Addressable advertising is rapidly becoming a cornerstone of the pay‑TV and streaming landscape, as operators seek to monetize premium content without compromising subscriber experience. By delivering ads tailored to individual households, providers can command higher CPMs and attract premium advertisers seeking precise audience segmentation. This trend is especially pronounced in markets like Israel, where competition from global OTT players pressures traditional broadcasters to innovate their revenue models.
Synamedia Iris brings server‑side ad insertion (SSAI) capabilities that centralize ad decisioning and stitching across multiple delivery endpoints. The technology eliminates the need for client‑side ad logic, reducing latency and ensuring consistent playback on set‑top boxes, smart TVs, and mobile OTT apps. Integration with the Go Experience Manager and Fluid Edge CDN further streamlines content workflows, offering scalable distribution, robust security, and disaster recovery—all critical for maintaining service reliability while expanding ad inventory.

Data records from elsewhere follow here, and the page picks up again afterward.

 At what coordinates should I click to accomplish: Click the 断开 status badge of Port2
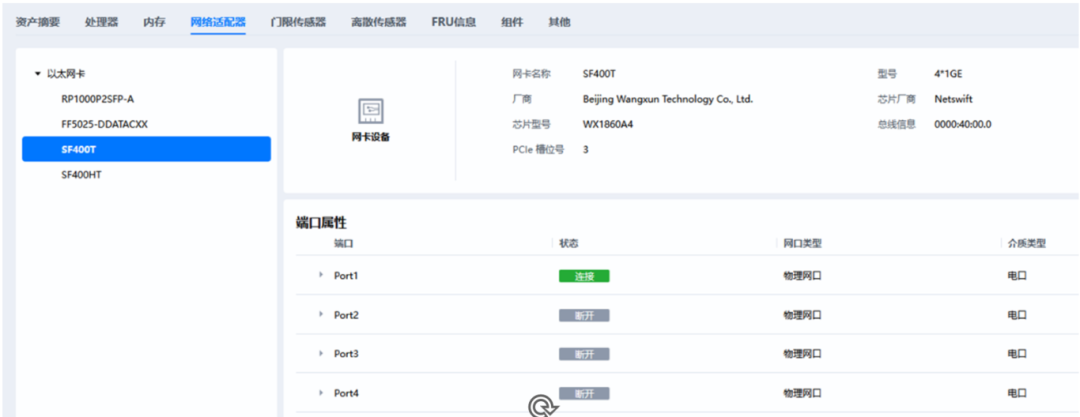[584, 315]
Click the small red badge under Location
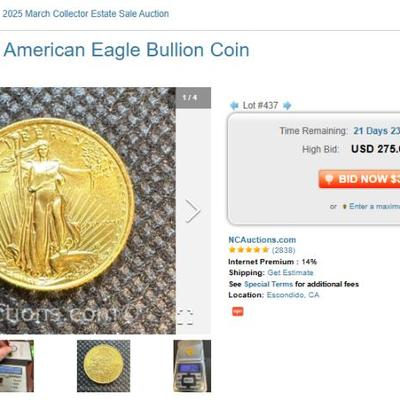The width and height of the screenshot is (400, 400). 238,311
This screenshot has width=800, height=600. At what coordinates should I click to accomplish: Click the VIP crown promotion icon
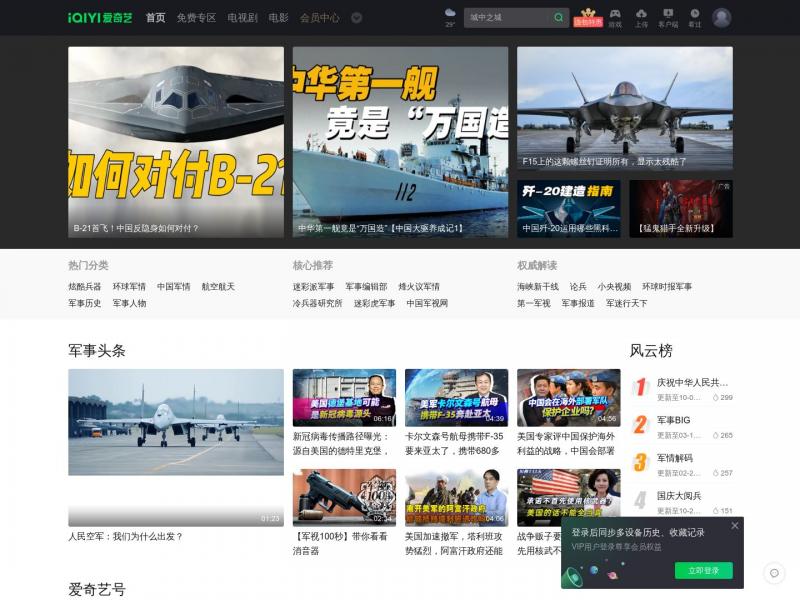pyautogui.click(x=587, y=18)
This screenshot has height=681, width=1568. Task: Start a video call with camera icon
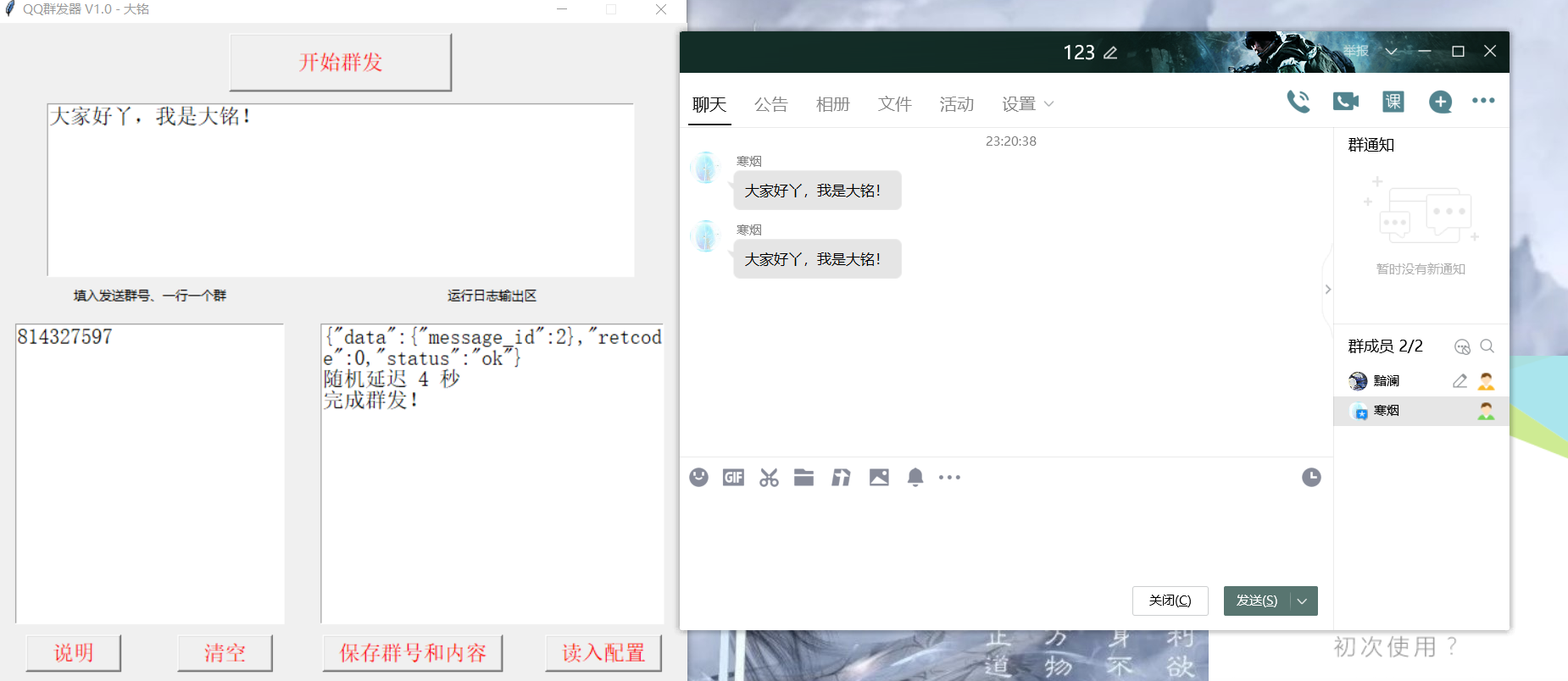tap(1345, 102)

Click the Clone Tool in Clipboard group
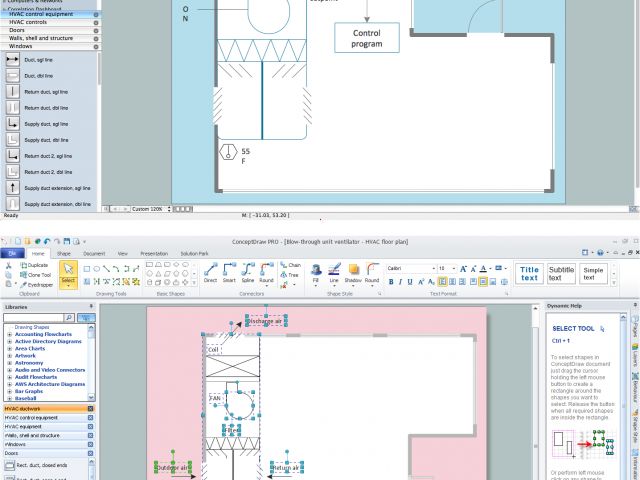click(34, 275)
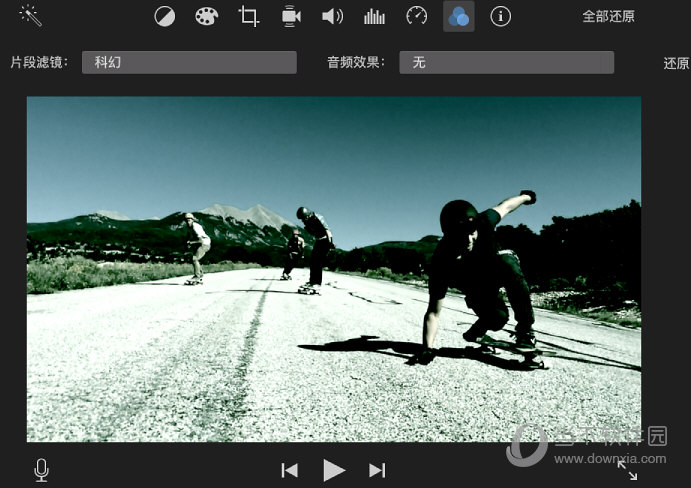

For YES, the Iris deployment opens a pathway to new ad‑funded subscription tiers and hybrid monetisation strategies, potentially boosting average revenue per user (ARPU) and offsetting churn pressures. Aligning with other operators such as OSN, MTN, and Astro demonstrates industry confidence in the platform’s scalability. As consumer preferences continue to shift toward flexible, ad‑supported viewing, YES’s investment positions it to capture incremental advertising spend and strengthen its competitive stance in the evolving media ecosystem.